Academic Digest – May 2021

Welcome to the 5th edition of the Inivos Academic Digest for 2021, where our team share the most interesting and thought-provoking research across microbiology, personal protective equipment (PPE) and infection prevention and control.

Over May, significant research has been noted on the transmission of COVID-19 in the air and how to improve indoor air quality to reduce microbial infection rates.
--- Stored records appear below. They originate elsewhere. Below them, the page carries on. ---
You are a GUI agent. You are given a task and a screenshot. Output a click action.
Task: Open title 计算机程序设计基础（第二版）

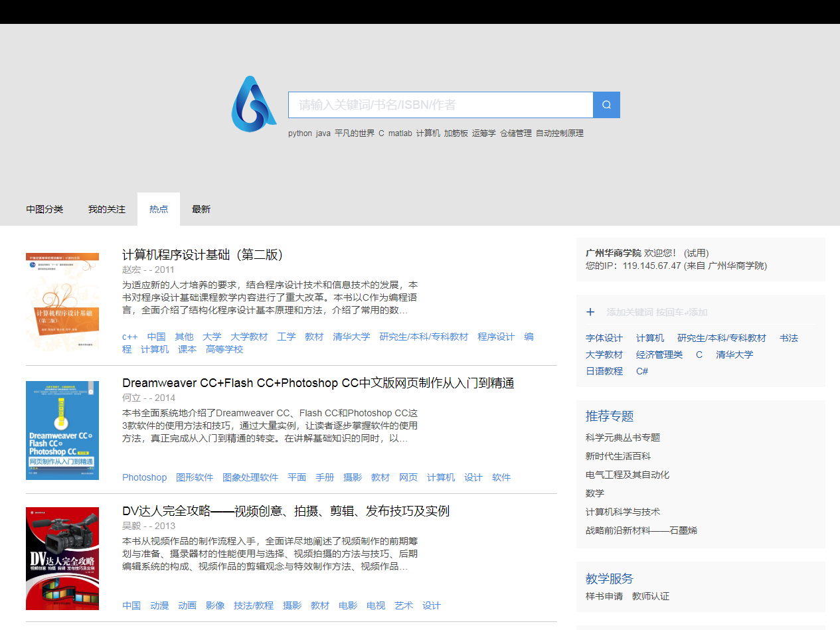(203, 255)
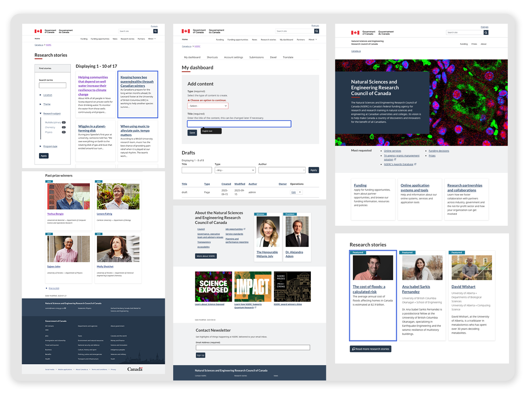Click Yoshua Bengio's prize winner photo
Viewport: 532px width, 395px height.
coord(68,196)
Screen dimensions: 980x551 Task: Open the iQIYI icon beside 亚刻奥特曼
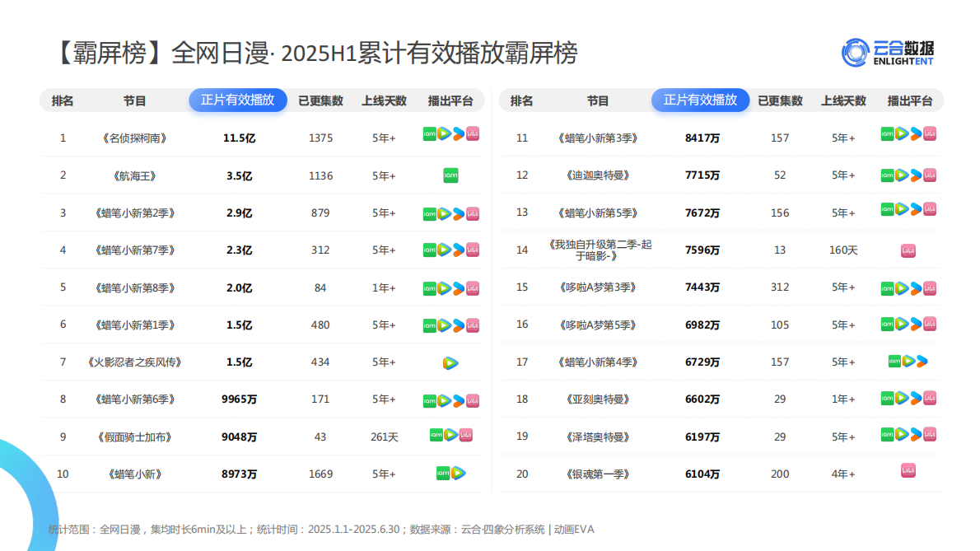[887, 399]
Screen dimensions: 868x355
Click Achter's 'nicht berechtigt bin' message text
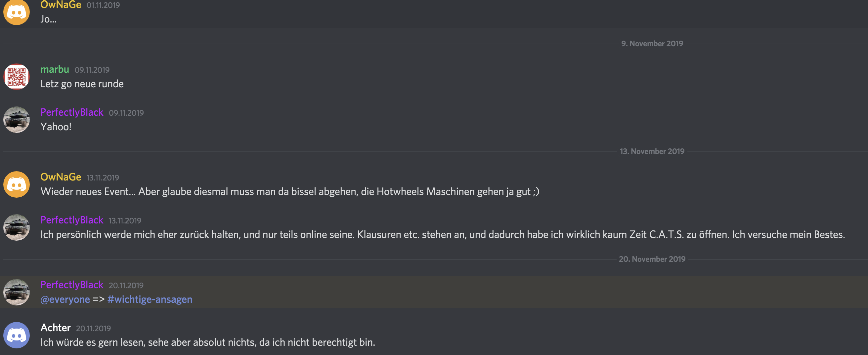(208, 342)
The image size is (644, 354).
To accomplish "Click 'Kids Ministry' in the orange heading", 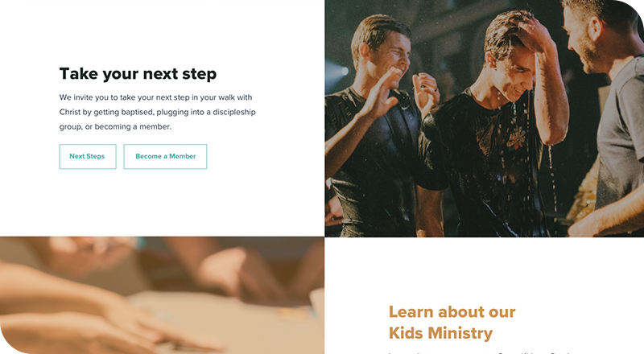I will (440, 333).
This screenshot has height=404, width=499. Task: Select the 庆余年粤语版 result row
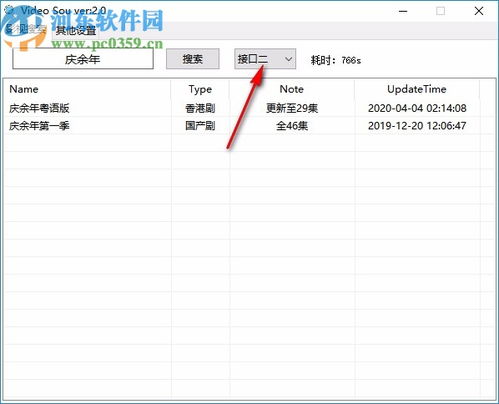pos(249,108)
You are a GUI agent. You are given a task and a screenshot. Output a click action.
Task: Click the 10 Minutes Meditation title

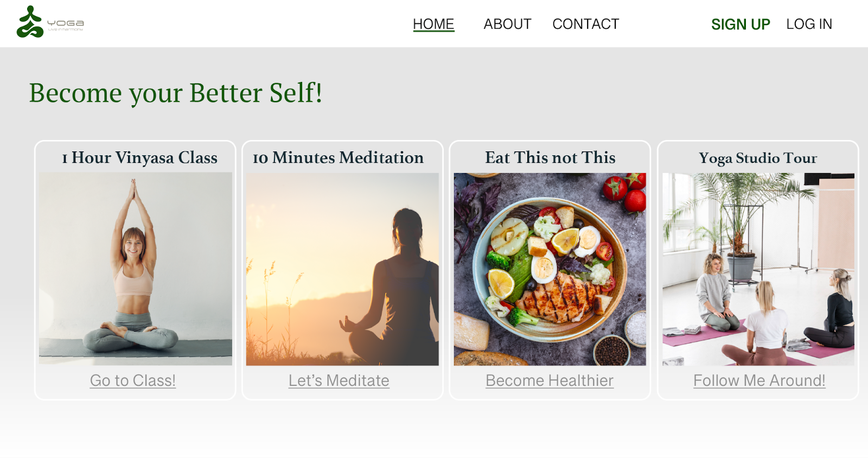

Papers were published in Scientific Reports, Environmental Research, Physics of Fluids and Aerobiologia. In addition, some published work emphasised the prevalence of SARS-CoV-2 among healthcare workers and patients as well as the risk of acquiring co-infections in COVID-19 positive patents. Also, one study investigated the household transmission of SARS-CoV-2 in dogs and cats. Papers were published in Frontiers in Microbiology, Microbial Pathogenesis, Viruses, and Diagnostic Microbiology and Infectious Disease.

The next challenge will be to further examine efficacy of ultraviolet light decontamination technologies. Papers were published in Environmental Research and the Journal of Hospital Infection.

Indoor air quality and SARS-CoV-2 transmission

One paper in the Scientific Reports1 journal assessed social distancing and the prevention of COVID-19 airborne transmission. The researchers found that particles can move up to 5m with a decrease in concentration in the direction of the air flow. They concluded that the 2m social distance recommendation from the WHO might be insufficient.

Correspondingly, one review in Environmental Research2 investigated the airborne transmission of COVID-19 through the HVAC systems. The included studies have demonstrated that the virus, with an average aerodynamic diameter up to 80–120 nm, is viable as aerosol in indoor atmosphere for more than 3 hours, and its spread may be assisted by the HVAC systems.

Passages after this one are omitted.